The gold loan interest rate differs from one lender to another. The factors like the purity of gold and LTV ratio impacts the loan amount sanctioned by the lender. Some other factors are-
- Inflation
Inflations can raise the demand for credit forms like a loan against gold. Technically, the value of a currency drops drastically, forcing individuals to look for secured funding alternatives. Moreover, as the value of gold increases, individuals can gain affordable interest rates on gold loans.
- Current gold price
When the market price of gold rises, chances of leveraging gold ornaments’ equity also increase. Lending institutions are obligated to levy affordable interest rates if a borrower mortgages multiple gold articles. In a situation like defaulting, lenders can take care of the losses by auctioning the securities.
- Relationship with lenders
Lending institutions are flexible about CIBIL scores. However, maintaining a healthy credit report and repayment history leverages a borrower’s reliability. Disclosing additional income sources will again ascertain one’s repayment capability. As an asset-backed credit option, financers will agree to borrowers’ demand of levying a reasonable interest rate on gold loans.

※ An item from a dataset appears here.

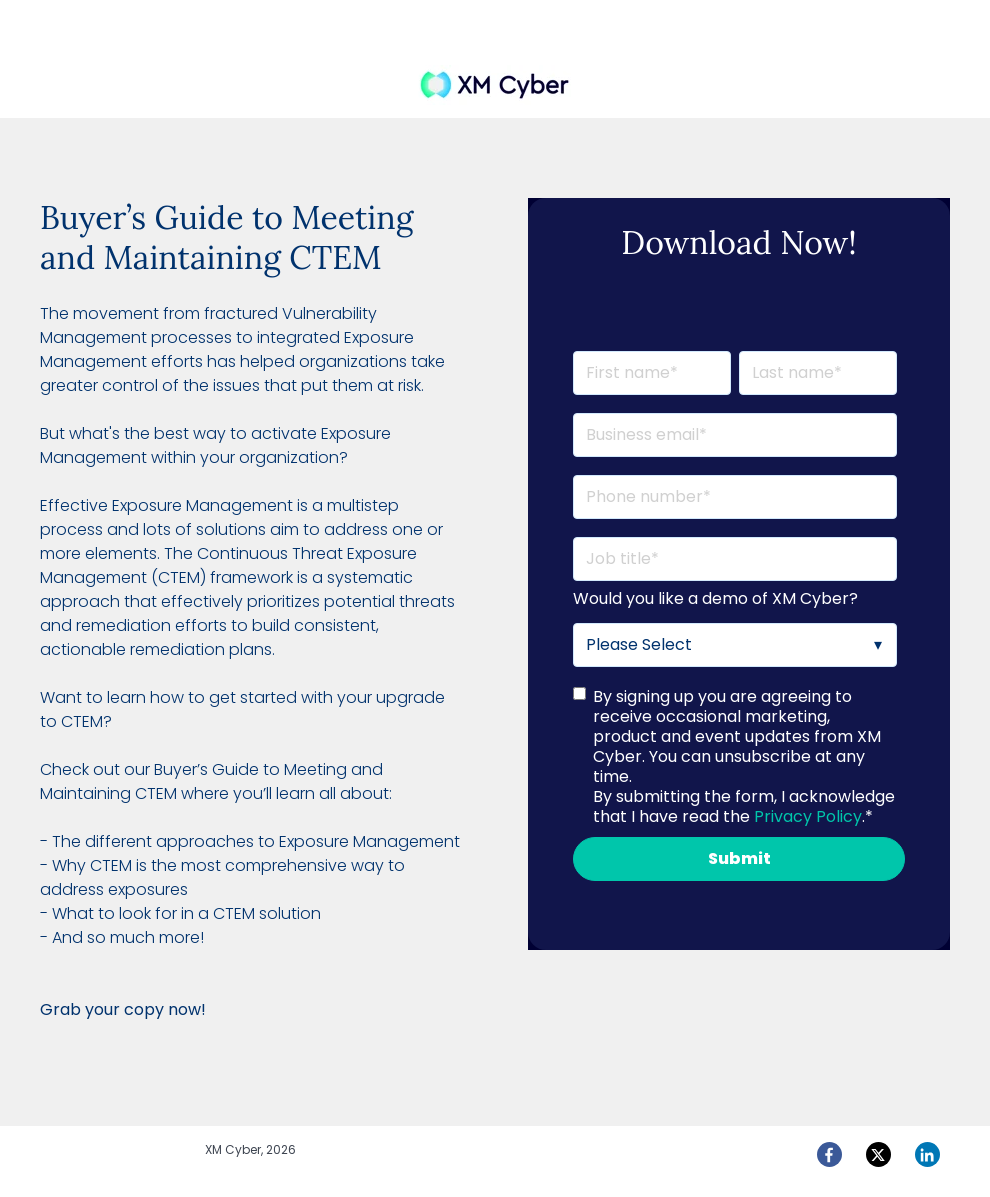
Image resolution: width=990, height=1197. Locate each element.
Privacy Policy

- Global movement of gold price
Even the slightest change in gold price globally can impact the gold price in India. This is because India is the largest gold importer. Gold is always seen as the compatible financial source by borrowers; therefore, demand for a gold loan increases during economic turmoil. To leverage this demand, lenders extend suitable interest rates on this credit form.
These are some essential factors that impact a gold loan interest rate. Individuals should evaluate their financial stability and current market condition before making a loan application. Additionally, one should keep a tab over the updates made by RBI regarding the LTV ratio. This will help them make the most out of their gold possessions.